The data provided by Unioncamere in the last two months, i.e. since mid-November, see the number of STPs registered in the special section of the business register practically doubled. However, the total to date is only 54 professional clubs.

The lack of diffusion of companies among professionals as a tool for the collective exercise of the profession can in part be attributed to the concern that the corporate structure leads to a depersonalization of the relationship with the client and to the faculty of free transfer of the shareholding. The consequence would be the undermining of the fiduciary and personal nature of relationships not only with clients but also between the associated professionals themselves. In order to adapt the corporate structure to the specific needs of aggregations between professionals, it is possible to use, introducing them in the social contract, institutions, such as clauses that establish the requirements of the shareholders and admission, withdrawal and exclusion clauses, which allow to control the social structure. In this way, the continuation of the fiduciary and personal relationship between the members is guaranteed, bringing the companies between professionals closer to the collective organizations that until now have been used for the exercise of the professional activity.

The law does not answer many questions. Can professional associations still be formed? Can the STP fail? Should the Stp have professional activity as its exclusive object? Can the professional partner exercise the activity individually? Or is he obliged to carry out his professional activity for the company? Can a unipersonal STP be established? Is the credit of the company privileged pursuant to Article 2751 bis like that of the professional?

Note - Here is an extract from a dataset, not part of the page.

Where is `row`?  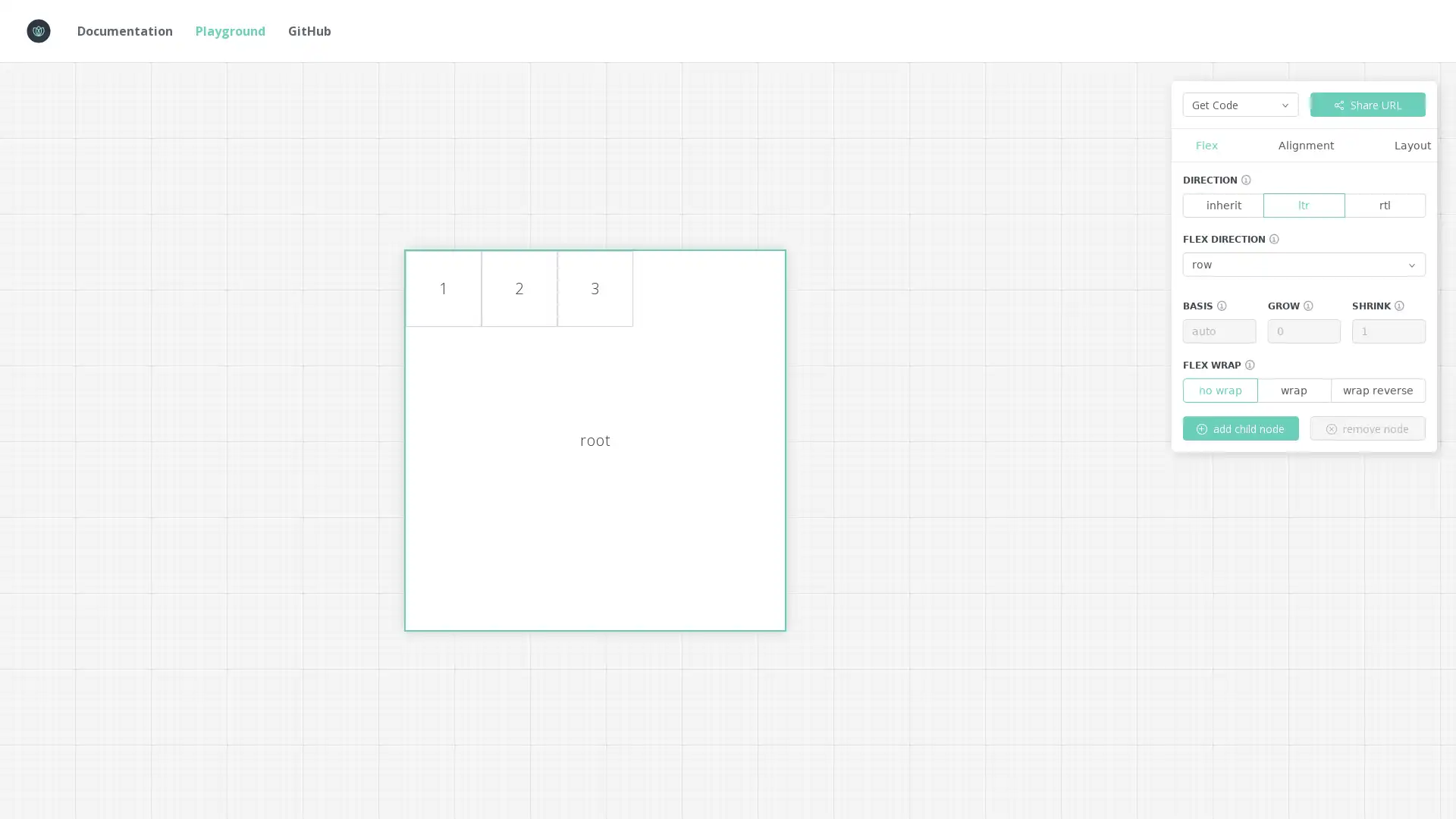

Furthermore, the body of law relating to the Stp does not provide any indication regarding the tax and social security regime reserved for them and the consequent treatment of shareholders. In consideration of the fact that the partnership between professionals is established to carry out exclusively professional activities regulated by the orders, the income produced by them should qualify as income from self-employment. With the natural consequence that: it is determined with the cash criterion; is subject to Irap; part of the proceeds is allocated to the pension fund.

“The imposition – Mario Civetta commented – will therefore be charged to the shareholders, who will receive the profits in proportion to their shareholdings, while the Irap will be due from the Stp”.

However, it is possible to outline some firm points of the Stp: as regards civil liability, the professional partner is also liable for the work of his substitutes and auxiliaries; moreover, the information obligations on the part of the professional towards the client who are free to choose who to rely on are strict.

Few certainties, many perplexities. Only if the aforementioned knots are dissolved, the STP will be able to take off.